Review | Geek Girl

Geek Girl by Holly Smale

Geek Girl by Holly Smale Published by HarperCollins

four stars

Who hasn’t wanted to be an international supermodel their entire life? Oh… that would be Harriet Manners. Harriet is all numbers and logical thinking. She gets math but doesn’t understand fashion. She leaves all of the beauty tips and tricks to her best friend, Nat. At least until she gets “spotted” at a local fashion event where her “geek” life gets flipped upside down.

Geek Girl by Holly Smale is laugh-out-loud funny and will leave you with all the warm and fuzzies. It will remind you to celebrate who you are and that we are more than what we label ourselves.

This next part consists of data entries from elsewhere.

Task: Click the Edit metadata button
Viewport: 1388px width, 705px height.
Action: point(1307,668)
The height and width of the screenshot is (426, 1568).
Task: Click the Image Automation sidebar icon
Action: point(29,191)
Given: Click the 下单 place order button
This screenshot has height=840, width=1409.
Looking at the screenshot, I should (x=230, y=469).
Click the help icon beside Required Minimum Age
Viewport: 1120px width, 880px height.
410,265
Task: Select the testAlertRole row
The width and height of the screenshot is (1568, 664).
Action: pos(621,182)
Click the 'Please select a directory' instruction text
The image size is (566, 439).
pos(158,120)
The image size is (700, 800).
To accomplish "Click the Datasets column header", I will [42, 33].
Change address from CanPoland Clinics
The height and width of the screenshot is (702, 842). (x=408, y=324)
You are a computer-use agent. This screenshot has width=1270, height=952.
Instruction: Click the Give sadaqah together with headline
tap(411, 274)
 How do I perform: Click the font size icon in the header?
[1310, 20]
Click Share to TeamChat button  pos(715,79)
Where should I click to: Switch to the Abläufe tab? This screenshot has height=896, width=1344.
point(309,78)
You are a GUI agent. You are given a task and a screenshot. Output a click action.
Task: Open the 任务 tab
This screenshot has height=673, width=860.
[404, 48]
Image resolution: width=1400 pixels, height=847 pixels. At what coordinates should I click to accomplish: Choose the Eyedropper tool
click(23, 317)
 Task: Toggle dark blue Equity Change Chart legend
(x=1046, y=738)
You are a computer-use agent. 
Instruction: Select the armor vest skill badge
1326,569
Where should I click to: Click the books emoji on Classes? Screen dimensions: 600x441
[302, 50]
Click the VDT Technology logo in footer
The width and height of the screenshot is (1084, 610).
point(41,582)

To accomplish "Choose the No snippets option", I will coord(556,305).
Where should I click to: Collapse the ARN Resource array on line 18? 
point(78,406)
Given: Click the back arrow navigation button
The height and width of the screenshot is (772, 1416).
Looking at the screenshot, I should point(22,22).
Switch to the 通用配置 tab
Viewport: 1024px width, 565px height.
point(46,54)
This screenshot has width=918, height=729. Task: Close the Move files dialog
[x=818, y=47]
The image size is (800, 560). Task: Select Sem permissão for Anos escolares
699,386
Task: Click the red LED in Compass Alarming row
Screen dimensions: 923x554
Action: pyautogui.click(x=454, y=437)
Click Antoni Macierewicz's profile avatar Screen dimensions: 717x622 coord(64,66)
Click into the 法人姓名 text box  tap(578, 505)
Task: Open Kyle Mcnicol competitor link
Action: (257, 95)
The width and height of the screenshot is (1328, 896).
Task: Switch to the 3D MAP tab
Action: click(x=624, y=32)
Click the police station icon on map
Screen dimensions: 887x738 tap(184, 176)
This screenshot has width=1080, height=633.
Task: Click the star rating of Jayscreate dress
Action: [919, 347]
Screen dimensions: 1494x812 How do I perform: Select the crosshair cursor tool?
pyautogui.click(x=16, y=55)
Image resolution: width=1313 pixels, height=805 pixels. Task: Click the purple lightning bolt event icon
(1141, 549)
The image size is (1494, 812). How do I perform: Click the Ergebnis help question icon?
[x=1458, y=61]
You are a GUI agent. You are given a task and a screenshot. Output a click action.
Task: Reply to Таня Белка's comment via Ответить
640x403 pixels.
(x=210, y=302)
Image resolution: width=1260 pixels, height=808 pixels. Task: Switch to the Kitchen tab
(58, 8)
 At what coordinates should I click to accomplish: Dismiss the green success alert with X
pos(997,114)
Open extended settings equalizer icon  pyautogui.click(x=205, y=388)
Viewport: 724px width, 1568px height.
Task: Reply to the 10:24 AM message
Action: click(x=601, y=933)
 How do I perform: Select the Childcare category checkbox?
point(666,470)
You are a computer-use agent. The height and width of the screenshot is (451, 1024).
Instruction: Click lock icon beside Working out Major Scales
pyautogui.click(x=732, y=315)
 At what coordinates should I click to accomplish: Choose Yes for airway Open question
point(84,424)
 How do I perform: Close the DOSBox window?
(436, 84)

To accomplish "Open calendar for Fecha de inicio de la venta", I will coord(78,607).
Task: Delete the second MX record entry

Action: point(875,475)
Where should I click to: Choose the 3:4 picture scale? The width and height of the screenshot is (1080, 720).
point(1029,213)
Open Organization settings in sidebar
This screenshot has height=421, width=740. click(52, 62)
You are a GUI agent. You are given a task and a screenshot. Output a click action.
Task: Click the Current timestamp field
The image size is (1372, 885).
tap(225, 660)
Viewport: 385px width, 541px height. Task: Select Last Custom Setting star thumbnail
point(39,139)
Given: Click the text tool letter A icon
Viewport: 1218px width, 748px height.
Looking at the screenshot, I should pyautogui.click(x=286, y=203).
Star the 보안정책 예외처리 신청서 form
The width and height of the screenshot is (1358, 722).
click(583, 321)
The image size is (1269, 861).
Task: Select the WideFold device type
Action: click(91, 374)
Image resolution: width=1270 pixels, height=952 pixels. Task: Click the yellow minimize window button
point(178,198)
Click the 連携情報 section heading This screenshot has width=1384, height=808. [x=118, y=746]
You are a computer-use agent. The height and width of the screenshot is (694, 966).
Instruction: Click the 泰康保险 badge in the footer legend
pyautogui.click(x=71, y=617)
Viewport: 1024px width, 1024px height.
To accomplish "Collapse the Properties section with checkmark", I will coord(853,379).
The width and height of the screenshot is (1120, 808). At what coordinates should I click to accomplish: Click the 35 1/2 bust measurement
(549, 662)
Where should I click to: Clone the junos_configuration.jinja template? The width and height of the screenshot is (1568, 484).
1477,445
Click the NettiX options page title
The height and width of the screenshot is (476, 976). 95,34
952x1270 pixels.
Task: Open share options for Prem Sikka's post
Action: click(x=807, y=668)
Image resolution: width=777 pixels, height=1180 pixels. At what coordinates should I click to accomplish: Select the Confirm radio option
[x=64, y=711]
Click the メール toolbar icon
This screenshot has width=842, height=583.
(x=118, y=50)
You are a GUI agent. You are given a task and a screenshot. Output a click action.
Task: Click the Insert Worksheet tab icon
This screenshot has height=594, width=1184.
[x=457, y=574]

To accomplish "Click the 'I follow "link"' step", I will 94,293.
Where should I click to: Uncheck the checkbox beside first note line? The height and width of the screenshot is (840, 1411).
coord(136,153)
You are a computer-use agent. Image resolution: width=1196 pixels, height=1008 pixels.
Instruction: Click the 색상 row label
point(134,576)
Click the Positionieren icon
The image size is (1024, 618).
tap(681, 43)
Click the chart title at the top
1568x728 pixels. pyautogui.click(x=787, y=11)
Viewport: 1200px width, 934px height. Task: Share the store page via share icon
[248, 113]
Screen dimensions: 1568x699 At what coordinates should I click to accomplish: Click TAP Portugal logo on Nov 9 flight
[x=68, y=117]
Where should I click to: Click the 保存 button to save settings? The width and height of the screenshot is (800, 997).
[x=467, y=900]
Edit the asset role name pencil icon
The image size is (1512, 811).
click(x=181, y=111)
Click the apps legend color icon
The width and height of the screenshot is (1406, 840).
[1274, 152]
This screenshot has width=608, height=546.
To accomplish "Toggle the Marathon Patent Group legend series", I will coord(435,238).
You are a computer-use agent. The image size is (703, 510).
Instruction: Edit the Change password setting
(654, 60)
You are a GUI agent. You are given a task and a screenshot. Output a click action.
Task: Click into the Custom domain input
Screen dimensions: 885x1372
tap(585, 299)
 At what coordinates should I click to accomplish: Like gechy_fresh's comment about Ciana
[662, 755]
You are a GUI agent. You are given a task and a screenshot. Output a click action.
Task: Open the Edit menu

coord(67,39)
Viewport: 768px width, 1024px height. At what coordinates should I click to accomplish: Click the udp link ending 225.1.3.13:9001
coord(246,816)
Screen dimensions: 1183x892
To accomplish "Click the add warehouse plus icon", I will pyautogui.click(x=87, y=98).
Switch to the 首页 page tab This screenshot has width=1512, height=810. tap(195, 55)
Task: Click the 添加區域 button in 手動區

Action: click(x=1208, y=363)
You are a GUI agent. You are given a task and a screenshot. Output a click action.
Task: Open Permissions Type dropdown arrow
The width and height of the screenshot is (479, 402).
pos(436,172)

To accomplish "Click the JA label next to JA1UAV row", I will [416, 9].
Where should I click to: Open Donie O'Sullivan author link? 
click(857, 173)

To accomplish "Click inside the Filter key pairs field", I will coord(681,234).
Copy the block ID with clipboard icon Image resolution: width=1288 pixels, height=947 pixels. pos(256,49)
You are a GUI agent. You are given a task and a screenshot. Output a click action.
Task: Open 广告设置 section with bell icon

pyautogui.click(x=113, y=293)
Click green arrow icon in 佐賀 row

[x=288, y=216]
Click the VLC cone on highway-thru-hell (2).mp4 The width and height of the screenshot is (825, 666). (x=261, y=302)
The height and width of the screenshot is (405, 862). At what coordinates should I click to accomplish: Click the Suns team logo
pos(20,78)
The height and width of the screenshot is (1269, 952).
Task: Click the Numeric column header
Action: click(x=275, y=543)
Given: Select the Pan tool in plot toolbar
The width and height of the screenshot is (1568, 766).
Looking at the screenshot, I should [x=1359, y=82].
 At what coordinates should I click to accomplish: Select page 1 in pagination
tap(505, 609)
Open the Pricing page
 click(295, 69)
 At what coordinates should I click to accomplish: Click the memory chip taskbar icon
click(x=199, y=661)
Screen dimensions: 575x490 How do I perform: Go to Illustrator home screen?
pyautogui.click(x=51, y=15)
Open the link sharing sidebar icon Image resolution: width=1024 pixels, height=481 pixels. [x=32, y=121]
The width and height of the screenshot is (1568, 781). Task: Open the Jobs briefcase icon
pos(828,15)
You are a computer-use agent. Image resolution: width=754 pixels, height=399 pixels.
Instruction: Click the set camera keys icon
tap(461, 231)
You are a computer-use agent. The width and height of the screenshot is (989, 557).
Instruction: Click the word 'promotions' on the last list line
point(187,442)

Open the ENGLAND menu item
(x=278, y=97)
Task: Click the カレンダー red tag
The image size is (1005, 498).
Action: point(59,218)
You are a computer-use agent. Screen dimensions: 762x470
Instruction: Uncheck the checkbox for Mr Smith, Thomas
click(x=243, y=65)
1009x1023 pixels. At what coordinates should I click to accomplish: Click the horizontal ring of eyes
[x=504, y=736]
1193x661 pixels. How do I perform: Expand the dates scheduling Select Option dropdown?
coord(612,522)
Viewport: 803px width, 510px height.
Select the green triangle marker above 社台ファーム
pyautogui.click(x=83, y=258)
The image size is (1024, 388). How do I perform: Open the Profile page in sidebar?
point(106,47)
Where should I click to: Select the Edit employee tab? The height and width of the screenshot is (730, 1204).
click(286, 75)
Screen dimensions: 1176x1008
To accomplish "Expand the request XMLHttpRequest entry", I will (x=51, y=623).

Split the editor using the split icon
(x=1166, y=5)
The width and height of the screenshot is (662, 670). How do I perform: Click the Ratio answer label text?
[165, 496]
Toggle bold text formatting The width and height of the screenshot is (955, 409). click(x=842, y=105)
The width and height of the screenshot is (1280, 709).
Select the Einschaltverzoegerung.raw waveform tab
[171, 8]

Smale’s characters are golden. Each character holds their own and their are so many dominant and out-there personalities you will constantly be entertained even after the last page.

There are a handful of super duper moral guidances hidden among the pages of this book which unveil a beautiful coming of age story. One of the greatest is rendered in this quote:

“Nobody really metamorphoses. Cinderella is always Cinderella, just in a nicer dress. The Ugly Duckling was always a swan, just a smaller version. And I bet the tadpole and the caterpillar still feel the same, even when they’re jumping and flying, swimming and floating.

Just like I am now.

I didn’t need to transform after all.
My name is Harriet Manners and I am a geek.
And maybe that’s not so bad after all.”

If you are in search for a feel good and light-hearted novel, this one’s for you.

For full synopsis for Geek Girl, click here. 


All opinions are my own and are not affiliated or endorsed by any company or organization. 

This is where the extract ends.